Marquise do Ibirapuera reabre após seis anos com investimento milionário em revitalização
A Marquise do Parque Ibirapuera, um ícone da arquitetura moderna brasileira projetado por Oscar Niemeyer, foi reaberta oficialmente neste sábado (24), na véspera do aniversário de 472 anos da cidade de São Paulo. Após permanecer fechada por seis longos anos devido a problemas estruturais graves, o espaço retoma suas funções históricas de conexão, convivência e lazer no principal parque da capital paulista.
Uma história de degradação e recuperação
Inaugurada em 1954 junto com o parque, a Marquise possui aproximadamente 27 mil metros quadrados e sempre serviu como ligação entre diferentes pontos culturais e de recreação. No entanto, com o passar das décadas, a estrutura acumulou uma série de problemas, incluindo rachaduras significativas e infiltrações persistentes que comprometiam sua segurança.
Em novembro de 2017, a situação atingiu um ponto crítico quando parte do revestimento do teto desabou, levantando alertas sobre a integridade do local. Dois anos depois, trechos começaram a ser interditados preventivamente, e em 2020, o espaço foi totalmente bloqueado ao público devido ao risco iminente de colapso estrutural.
Obras de requalificação e investimento público
As obras de requalificação só tiveram início em 2024, executadas pela concessionária Urbia com recursos diretos da Prefeitura de São Paulo. O investimento total chegou a quase R$ 87 milhões, destinados especificamente à recuperação completa de diversos elementos:
- Piso e revestimentos
- Pilares e vigas estruturais
- Forro e cobertura
- Sistema de iluminação modernizado
Durante a cerimônia de reabertura, o prefeito Ricardo Nunes (MDB) expressou sua satisfação: "Dia de alegria para nós, dia da gente poder fazer essa entrega importante desse patrimônio da cidade", afirmou o gestor municipal.
Novo design e divisão de espaços
O resultado da revitalização é uma Marquise com aspecto completamente renovado e uma nova organização interna do espaço. Uma área de 3.600 metros quadrados foi especialmente reservada para a prática de esportes radicais como BMX, skate e patins.
Além disso, foi criada uma zona exclusiva para crianças com cerca de 700 metros quadrados, pensada para oferecer segurança e diversão aos pequenos frequentadores. O engenheiro agrônomo Leonardo Parente Concada já planeja visitas com a família: "O espaço ficou incrível. Gente de todo tipo aqui. Com certeza a gente virá fazer vários passeios".
Opiniões divididas sobre o uso compartilhado
A nova divisão do espaço, no entanto, gera percepções distintas entre os usuários habituais do parque. Para a assistente de recursos humanos Renata da Cruz, a área destinada aos esportes pode ser insuficiente: "É muito pouco para a gente dividir com ciclista, com o pessoal do skate, com o pessoal dos patins. Então provavelmente pode ser que aconteça acidente", avalia.

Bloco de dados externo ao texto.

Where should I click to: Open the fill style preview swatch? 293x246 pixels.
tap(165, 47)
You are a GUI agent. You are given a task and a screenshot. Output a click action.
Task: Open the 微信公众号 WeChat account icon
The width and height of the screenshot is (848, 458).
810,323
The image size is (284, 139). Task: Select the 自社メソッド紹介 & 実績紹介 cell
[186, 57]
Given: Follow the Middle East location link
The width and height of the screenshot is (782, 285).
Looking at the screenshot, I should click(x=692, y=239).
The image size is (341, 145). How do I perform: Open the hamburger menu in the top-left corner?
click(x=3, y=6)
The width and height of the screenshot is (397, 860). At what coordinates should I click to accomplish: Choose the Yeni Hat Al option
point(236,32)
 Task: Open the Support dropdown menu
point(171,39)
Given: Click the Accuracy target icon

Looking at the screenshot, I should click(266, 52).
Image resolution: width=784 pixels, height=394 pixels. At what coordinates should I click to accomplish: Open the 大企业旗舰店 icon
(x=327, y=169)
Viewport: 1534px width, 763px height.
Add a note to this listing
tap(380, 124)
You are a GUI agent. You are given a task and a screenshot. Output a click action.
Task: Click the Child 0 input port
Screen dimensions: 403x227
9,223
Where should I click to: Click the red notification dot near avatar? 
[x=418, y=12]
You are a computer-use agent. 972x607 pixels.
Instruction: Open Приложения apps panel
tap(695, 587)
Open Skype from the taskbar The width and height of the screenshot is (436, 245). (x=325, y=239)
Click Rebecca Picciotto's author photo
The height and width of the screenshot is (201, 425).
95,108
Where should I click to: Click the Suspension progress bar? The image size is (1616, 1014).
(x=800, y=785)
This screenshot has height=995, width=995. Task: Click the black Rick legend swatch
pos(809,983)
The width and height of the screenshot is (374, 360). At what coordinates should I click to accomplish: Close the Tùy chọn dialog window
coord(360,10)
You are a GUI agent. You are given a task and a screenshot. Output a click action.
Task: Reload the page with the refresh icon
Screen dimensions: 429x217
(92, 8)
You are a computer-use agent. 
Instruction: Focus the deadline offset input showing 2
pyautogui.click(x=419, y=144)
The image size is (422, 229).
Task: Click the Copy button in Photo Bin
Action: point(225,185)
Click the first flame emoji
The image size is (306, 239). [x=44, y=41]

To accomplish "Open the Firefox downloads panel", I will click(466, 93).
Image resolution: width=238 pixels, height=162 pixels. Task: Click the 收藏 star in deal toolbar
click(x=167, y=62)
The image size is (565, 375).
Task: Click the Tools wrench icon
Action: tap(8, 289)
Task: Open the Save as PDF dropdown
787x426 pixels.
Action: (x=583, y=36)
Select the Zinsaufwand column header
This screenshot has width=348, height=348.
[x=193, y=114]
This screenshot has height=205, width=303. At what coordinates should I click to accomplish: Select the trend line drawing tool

Já o autônomo Anderson José de Paula acredita na viabilidade do uso compartilhado, desde que a sinalização seja aprimorada: "Tem uma placa que fala que é patins, skate, BMX, mas não está muito claro ainda. Acho que, com o decorrer do tempo, tudo vai se ajustar".
Regulamentação e expectativas futuras
A prefeitura publicou um decreto específico autorizando práticas esportivas na Marquise e estabeleceu regras detalhadas de uso para garantir a convivência harmoniosa entre todos os frequentadores. As normas incluem:
- Definição de áreas exclusivas para diferentes atividades
- Orientações sobre preservação da estrutura original
- Restrição de bicicletas maiores na área infantil
- Regulamentação do volume de caixas de som
- Normas para realização de pequenos eventos
Entre os skatistas, a reabertura é celebrada com entusiasmo. O jornalista Fabio Bolota ressalta a importância histórica do local: "O Parque Ibirapuera abraçou a comunidade do skate desde sempre, foi o berço do skate, desde os anos 70. Mesmo nos altos e baixos, todo mundo se encontrava aqui para manter a chama acesa".
Para frequentadores de longa data como o geógrafo Jorge Patrick, a reabertura tem sabor de reencontro: "É tradicional, a gente vem desde criança aqui, sempre aproveitou". A aposentada Roseli Martins, que faz aulas de dança no parque, comemora especialmente a volta do espaço coberto: "Tava fazendo falta a Marquise", principalmente em dias chuvosos.
Após seis anos de espera, a Marquise do Ibirapuera retorna ao cotidiano paulistano como um espaço democrático e multifuncional, resgatando não apenas um marco arquitetônico, mas também um ponto vital de encontro, esporte e lazer para toda a população da cidade.